(Available data begins)

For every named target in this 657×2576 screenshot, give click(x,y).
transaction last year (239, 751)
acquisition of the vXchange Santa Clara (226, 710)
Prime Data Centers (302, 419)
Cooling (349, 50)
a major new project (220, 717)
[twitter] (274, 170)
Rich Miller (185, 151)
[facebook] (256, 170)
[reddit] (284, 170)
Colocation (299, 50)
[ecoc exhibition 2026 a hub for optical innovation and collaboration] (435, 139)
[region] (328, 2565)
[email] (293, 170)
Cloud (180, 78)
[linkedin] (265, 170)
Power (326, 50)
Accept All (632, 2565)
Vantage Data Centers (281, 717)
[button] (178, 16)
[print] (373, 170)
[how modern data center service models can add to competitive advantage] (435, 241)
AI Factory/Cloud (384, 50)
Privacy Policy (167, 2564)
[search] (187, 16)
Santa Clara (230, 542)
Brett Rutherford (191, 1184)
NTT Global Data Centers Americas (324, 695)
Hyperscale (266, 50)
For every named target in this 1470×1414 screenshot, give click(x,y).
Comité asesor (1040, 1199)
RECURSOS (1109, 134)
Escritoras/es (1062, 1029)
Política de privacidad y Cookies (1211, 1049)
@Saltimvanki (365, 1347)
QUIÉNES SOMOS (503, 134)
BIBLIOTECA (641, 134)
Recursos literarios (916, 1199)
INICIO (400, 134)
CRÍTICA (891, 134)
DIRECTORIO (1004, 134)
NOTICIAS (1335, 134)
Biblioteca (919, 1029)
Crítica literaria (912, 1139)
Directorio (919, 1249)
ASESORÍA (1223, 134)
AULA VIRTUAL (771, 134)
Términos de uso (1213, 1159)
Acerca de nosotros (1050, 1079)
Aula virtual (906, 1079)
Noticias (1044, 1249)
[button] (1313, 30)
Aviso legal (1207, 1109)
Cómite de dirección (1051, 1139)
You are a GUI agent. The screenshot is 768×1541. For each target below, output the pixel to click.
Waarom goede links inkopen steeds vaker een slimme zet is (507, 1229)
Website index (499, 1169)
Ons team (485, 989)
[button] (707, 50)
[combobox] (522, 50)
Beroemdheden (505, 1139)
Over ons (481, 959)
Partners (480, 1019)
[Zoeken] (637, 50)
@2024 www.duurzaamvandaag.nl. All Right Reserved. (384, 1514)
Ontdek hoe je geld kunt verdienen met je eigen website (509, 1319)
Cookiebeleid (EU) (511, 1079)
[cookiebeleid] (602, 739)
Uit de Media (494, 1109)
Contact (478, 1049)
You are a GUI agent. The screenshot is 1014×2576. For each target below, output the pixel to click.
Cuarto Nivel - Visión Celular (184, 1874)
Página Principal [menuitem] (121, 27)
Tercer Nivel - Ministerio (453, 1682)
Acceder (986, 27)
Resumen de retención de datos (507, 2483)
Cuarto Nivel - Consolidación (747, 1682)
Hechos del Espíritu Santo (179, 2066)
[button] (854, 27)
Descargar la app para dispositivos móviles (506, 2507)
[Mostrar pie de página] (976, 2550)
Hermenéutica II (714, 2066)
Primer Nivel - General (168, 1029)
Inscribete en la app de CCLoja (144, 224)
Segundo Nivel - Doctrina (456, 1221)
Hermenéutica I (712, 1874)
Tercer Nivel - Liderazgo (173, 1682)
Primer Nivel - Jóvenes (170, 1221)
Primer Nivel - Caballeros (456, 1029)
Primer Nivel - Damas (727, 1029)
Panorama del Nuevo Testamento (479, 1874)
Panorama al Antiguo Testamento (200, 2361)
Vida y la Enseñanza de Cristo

(Available data ends)

Activity: The entries must all be transcribed exactly.

Exercise solution:
For every named target in this 657×2576 screenshot, give click(x,y).
transaction last year (239, 751)
acquisition of the vXchange Santa Clara (226, 710)
Prime Data Centers (302, 419)
Cooling (349, 50)
a major new project (220, 717)
[twitter] (274, 170)
Rich Miller (185, 151)
[facebook] (256, 170)
[reddit] (284, 170)
Colocation (299, 50)
[ecoc exhibition 2026 a hub for optical innovation and collaboration] (435, 139)
[region] (328, 2565)
[email] (293, 170)
Cloud (180, 78)
[linkedin] (265, 170)
Power (326, 50)
Accept All (632, 2565)
Vantage Data Centers (281, 717)
[button] (178, 16)
[print] (373, 170)
[how modern data center service models can add to competitive advantage] (435, 241)
AI Factory/Cloud (384, 50)
Privacy Policy (167, 2564)
[search] (187, 16)
Santa Clara (230, 542)
Brett Rutherford (191, 1184)
NTT Global Data Centers Americas (324, 695)
Hyperscale (266, 50)
For every named target in this 1470×1414 screenshot, give click(x,y).
Comité asesor (1040, 1199)
RECURSOS (1109, 134)
Escritoras/es (1062, 1029)
Política de privacidad y Cookies (1211, 1049)
@Saltimvanki (365, 1347)
QUIÉNES SOMOS (503, 134)
BIBLIOTECA (641, 134)
Recursos literarios (916, 1199)
INICIO (400, 134)
CRÍTICA (891, 134)
DIRECTORIO (1004, 134)
NOTICIAS (1335, 134)
Biblioteca (919, 1029)
Crítica literaria (912, 1139)
Directorio (919, 1249)
ASESORÍA (1223, 134)
AULA VIRTUAL (771, 134)
Términos de uso (1213, 1159)
Acerca de nosotros (1050, 1079)
Aula virtual (906, 1079)
Noticias (1044, 1249)
[button] (1313, 30)
Aviso legal (1207, 1109)
Cómite de dirección (1051, 1139)
You are a GUI agent. The screenshot is 768×1541. For each target below, output the pixel to click.
Waarom goede links inkopen steeds vaker een slimme zet is (507, 1229)
Website index (499, 1169)
Ons team (485, 989)
[button] (707, 50)
[combobox] (522, 50)
Beroemdheden (505, 1139)
Over ons (481, 959)
Partners (480, 1019)
[Zoeken] (637, 50)
@2024 www.duurzaamvandaag.nl. All Right Reserved. (384, 1514)
Ontdek hoe je geld kunt verdienen met je eigen website (509, 1319)
Cookiebeleid (EU) (511, 1079)
[cookiebeleid] (602, 739)
Uit de Media (494, 1109)
Contact (478, 1049)
You are a GUI agent. The screenshot is 1014×2576. For each target below, output the pixel to click.
Cuarto Nivel - Visión Celular (184, 1874)
Página Principal [menuitem] (121, 27)
Tercer Nivel - Ministerio (453, 1682)
Acceder (986, 27)
Resumen de retención de datos (507, 2483)
Cuarto Nivel - Consolidación (747, 1682)
Hechos del Espíritu Santo (179, 2066)
[button] (854, 27)
Descargar la app para dispositivos móviles (506, 2507)
[Mostrar pie de página] (976, 2550)
Hermenéutica II (714, 2066)
Primer Nivel - General (168, 1029)
Inscribete en la app de CCLoja (144, 224)
Segundo Nivel - Doctrina (456, 1221)
Hermenéutica I (712, 1874)
Tercer Nivel - Liderazgo (173, 1682)
Primer Nivel - Jóvenes (170, 1221)
Primer Nivel - Caballeros (456, 1029)
Primer Nivel - Damas (727, 1029)
Panorama del Nuevo Testamento (479, 1874)
Panorama al Antiguo Testamento (200, 2361)
Vida y la Enseñanza de Cristo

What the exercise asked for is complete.